- List of tasks:
A - Edit the post on products of ideals, starting with "My suspicions are" and going on through "be appreciated. Thanks!", so that "middle school math rules" becomes "basic algebra rules".
B - Check each statement against the post on products of ideals. Answer yes or no, and quote the words that decide it: (i) The poster finds the $ar, ra \in AB$ requirement hard to verify. (ii) The poster is stuck on closure under subtraction. (iii) The poster is convinced that $(x-y) \in AB$.

- Text passage:
○ ○ ○ ○ ○
I am attempting to show that the product of two ideals $A$ and $B$, $AB$, is also an ideal. I've got the underlying set defined as the following:
$$ AB=\left\{ a_1b_1+a_2b_2+\dots+a_nb_n \mid a_i\in A, b_i \in B, n \in \mathbb{Z}^+ \right\} $$
Good so far. Verifying the $ar, ra \in AB$ requirement is simple enough using associativity. For whatever reason I'm getting hung up on the subtraction closure. I'll define $x, y \in AB$ such that:
$$ \begin{align*} x&= a_1b_1+a_2b_2+\dots+a_nb_n \tag{$a_i \in A, b_i \in B$}\\ y&= c_1d_1+c_2d_2+\dots+c_nd_n \tag{$c_i \in A, d_i \in B$} \end{align*} $$
And then I'll take $x - y$:
$$ \begin{align*} x-y&= a_1b_1+a_2b_2+\dots+a_nb_n-\left(c_1d_1+c_2d_2+\dots+c_nd_n\right) \\ &= a_1b_1+a_2b_2+\dots+a_nb_n-c_1d_1-c_2d_2-\dots-c_nd_n \\ &= a_1b_1-c_1d_1+a_2b_2-c_2d_2+\dots+a_nb_n-c_nd_n \\ &= (a_1b_1-c_1d_1)+(a_2b_2-c_2d_2)+\dots+(a_nb_n-c_nd_n) \end{align*} $$
So that's where I end up. Question is: is that enough? (bonus question: have I screwed something up?). I'm stuck on the idea that I should be able to derive $(a_i-c_i)(b_i-d_i)$ somehow, but I haven't been able to make that happen. So, at the moment I'm not convinced that $(x-y) \in AB$.
My suspicions are that I've either WAY overthought this, or that I've completely forgotten some middle school math rules that will due the trick. Either way, insights will be appreciated. Thanks!
$-y=-\sum c_id_i=\sum(-c_i)d_i\in AB$
○ ○ ○ ○ ○
- Data provided:
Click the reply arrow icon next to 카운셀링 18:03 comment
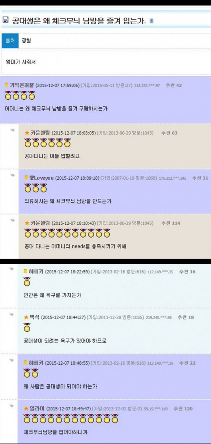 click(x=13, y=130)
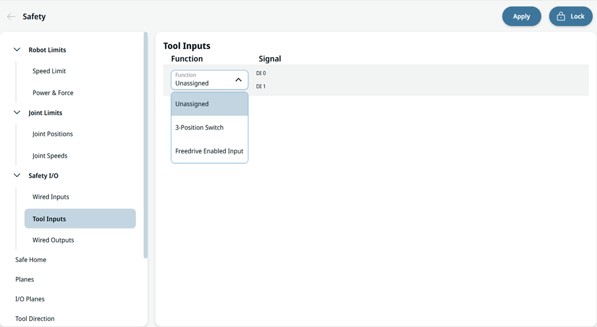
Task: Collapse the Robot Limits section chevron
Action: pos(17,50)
○ ○ ○ ○ ○
- Answers for this exercise:
A -
My suspicions are that I've either WAY overthought this, or that I've completely forgotten some basic algebra rules that will due the trick. Either way, insights will be appreciated. Thanks!

B -
(i) No: "Verifying the $ar, ra \in AB$ requirement is simple enough using associativity."
(ii) Yes: "For whatever reason I'm getting hung up on the subtraction closure."
(iii) No: "So, at the moment I'm not convinced that $(x-y) \in AB$."